Not exactly a pleasant sounding experience I hasten to add.

Since I never came across a bypass cap that was sonically transparent I try to avoid them in stages where voltage amplification is high.

Thanks for the great posts.

Cheers,;)
 
fdegrove said:
Those few, and you can count me in, are actually in the good company of RCA who actually described what was going on in their manuals.

I much prefer the output pair to be well balanced, and a CCS in the tail is excellent. If you want some imbalance, and I'm not entirely convinced by what I've heard so far, then do it in the gain/driver stage.

I have the article somewhere in my archives...

I'd like to read that....
 
Brett: Most driver/gain stages have some degree of imbalance to begin with. You can polish a turd by introducing a complementary imbalance in the output stage.

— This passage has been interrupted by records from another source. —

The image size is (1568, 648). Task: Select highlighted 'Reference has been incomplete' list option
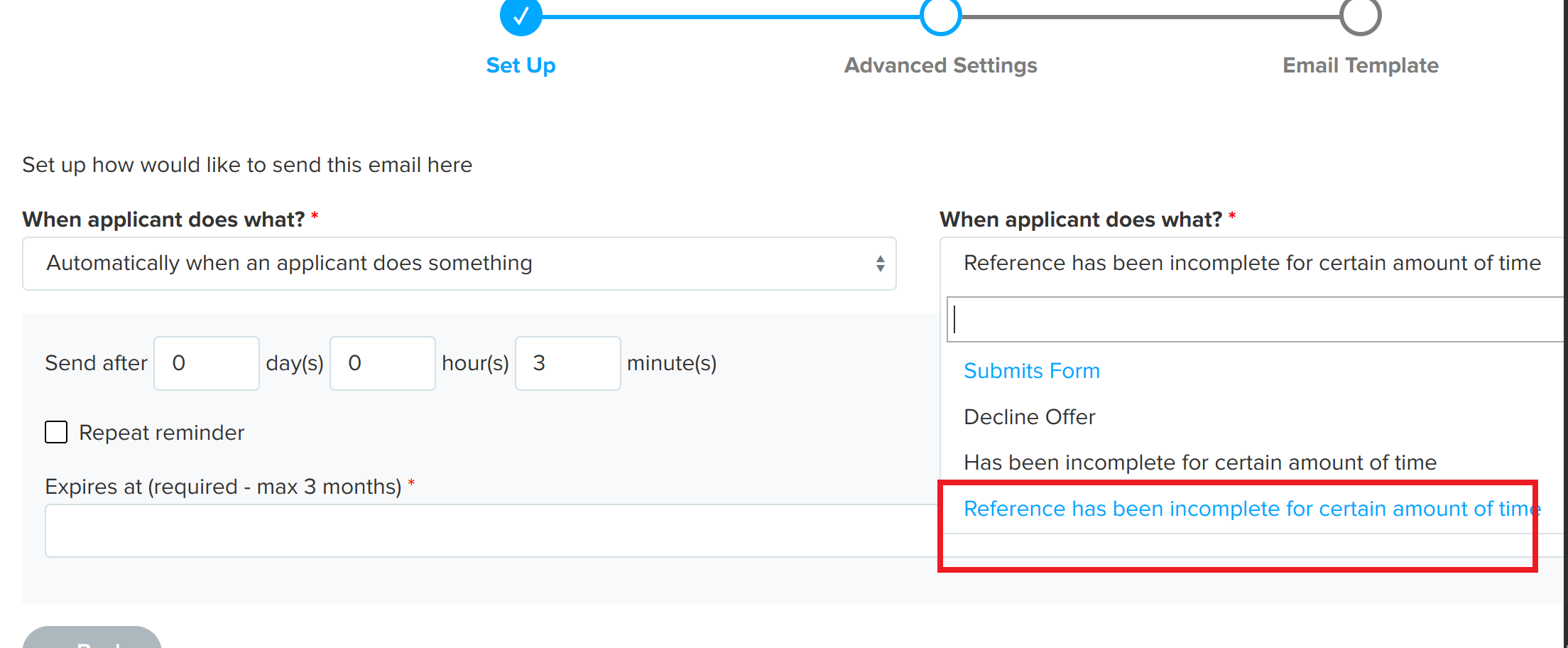coord(1250,509)
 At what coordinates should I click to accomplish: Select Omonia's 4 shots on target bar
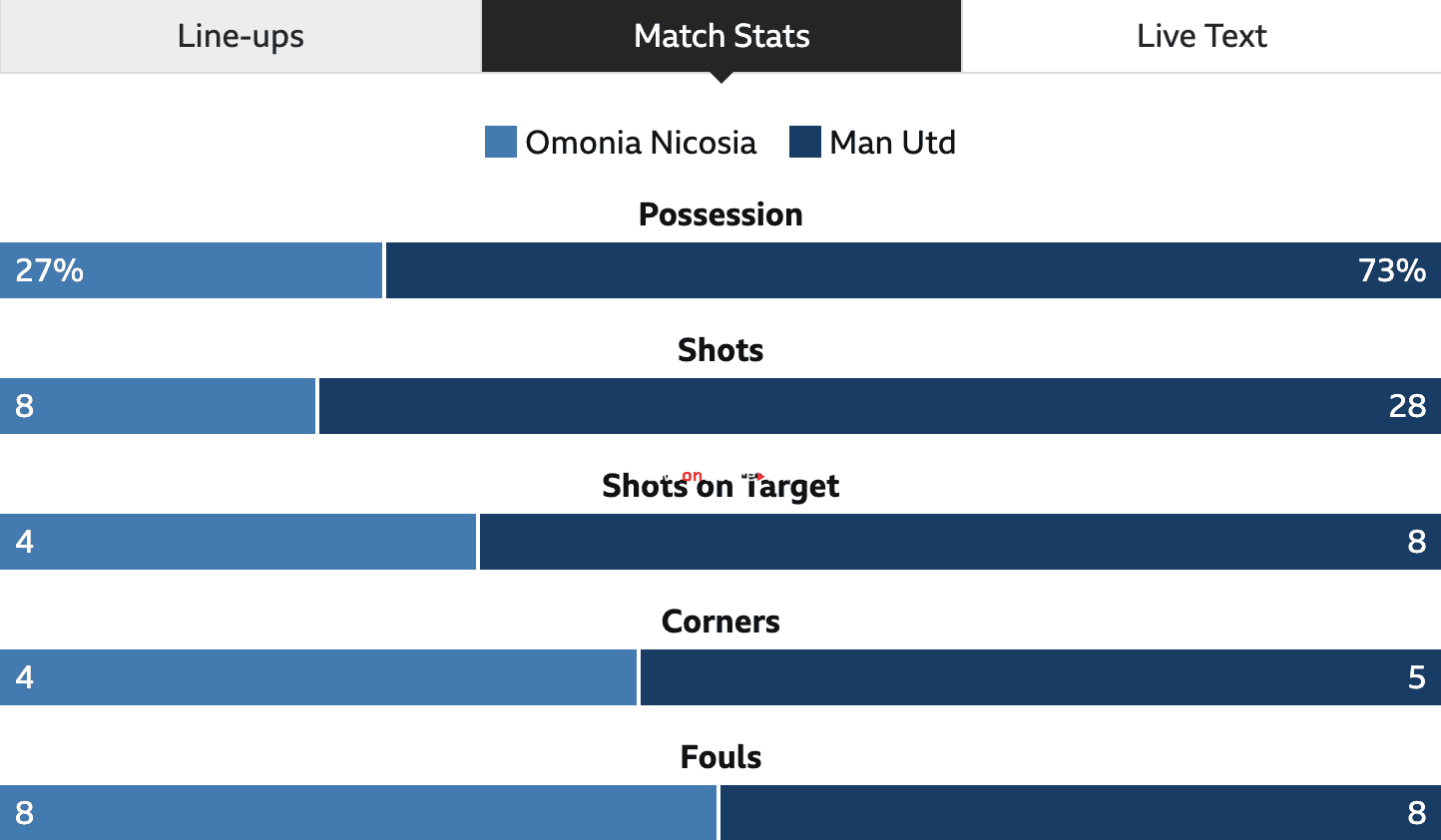238,542
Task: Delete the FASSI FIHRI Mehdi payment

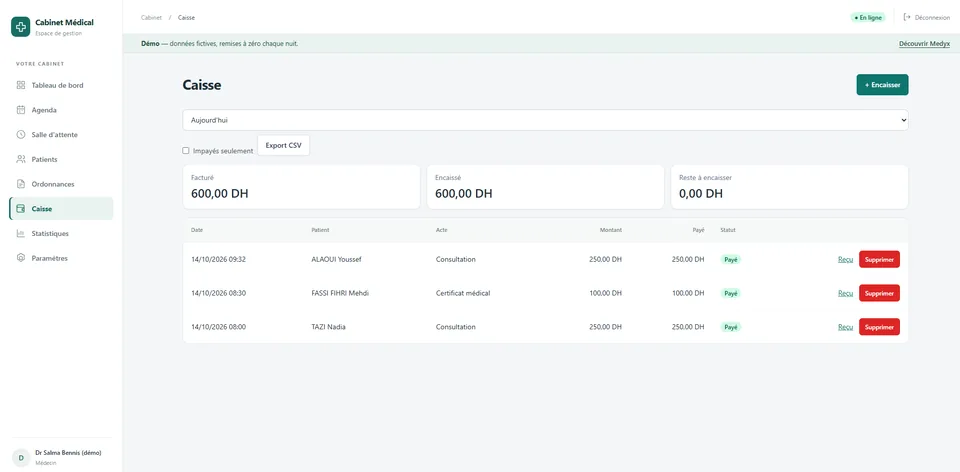Action: tap(879, 293)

I suspect that we'd agree that it's best to make the whole shmeer well-balanced to begin with so that we don't have to do unstable tricks like that in the first place.
 
diyAudio Senior Member
Joined 2002
Hi,

I suspect that we'd agree that it's best to make the whole shmeer well-balanced to begin with so that we don't have to do unstable tricks like that in the first place.

Ever specced a xformer and measured what you actually paid for?

Ever wondered why those tubes that measured so well on the the tester didn't match so well in the amp?

Shall I go on? Or shall we open up a book and dig into AC current flow?

Maybe I should publish one of those rags too?

Come on you guys, use those little greys cells for a change.

Cheers,;)
 
SY said:
Brett: Most driver/gain stages have some degree of imbalance to begin with. You can polish a turd by introducing a complementary imbalance in the output stage.

I suspect that we'd agree that it's best to make the whole shmeer well-balanced to begin with so that we don't have to do unstable tricks like that in the first place.

My preference is to have it balanced well all the way, usually with CCS's in the tails. However, fiddling with a paraphase splitter has been interesting. At about 5% imbalance it seems to fatten up a little bit (more robust sounding) with no real negative sonic consequences, so far. I'm still in the courtship stage with this topology so after the flush or harmonic hormones has worn off, I may find myself having an epiphany, finally understanding why the Scots call them lassies, and saying a quick farewell.
 
Congrats, Brett, you've discovered the secret of SET magic! And with open eyes yet, which puts you one up on most people.

Frank, yes, I've done one or three of those measurements. The real issue I've seen in balance at the low and mid frequencies versus the balance at high frequencies. The latter can be brought into line, if need be, by some compensation capacitance. Or, if you've got a triode class A stage, by neutralizing caps.
 
SY said:
Congrats, Brett, you've discovered the secret of SET magic! And with open eyes yet, which puts you one up on most people.

LOL. I don't think that's all the SE 'magic'; there's an o/p Z that modulates with the signal waveform, low inductance OPT's and often really poor PS design too.

The EL84 amp I mentioned above is nice, but isn't a patch on the PP amp I use as my main unit. I was just surprised (again) at the effect it had. The amps going into the bedroom system so it will be fine driving a crappy Tannoy Red.
 
back to bias

Firstly: thank you analog_sa for the Beard circuit.

OK, so CCS's are a possible bias solution. Now has anybody considered differentially driving an output tube as follows (sorry, can't supply drawing right now...)

P-channel FET in cathode circuit, using a small separate CCS to fix Vgs and therefore Is. Drive gate and tube grid equally, in anti-phase from a LTP...

I'd like to hear the tube guru's input on this (no pun intended)...
 
Ex-Moderator
Joined 2003
fdegrove said:
Ever specced a xformer and measured what you actually paid for?

But did you ask for perfect balance? It's not actually a problem to make transformers that have (near as dammit) perfect balance, and that's why broadcasters use them for microphone and line-level signals in noisy television studios. Exactly the same techniques can be used in an output transformer, but if you don't ask, you don't get.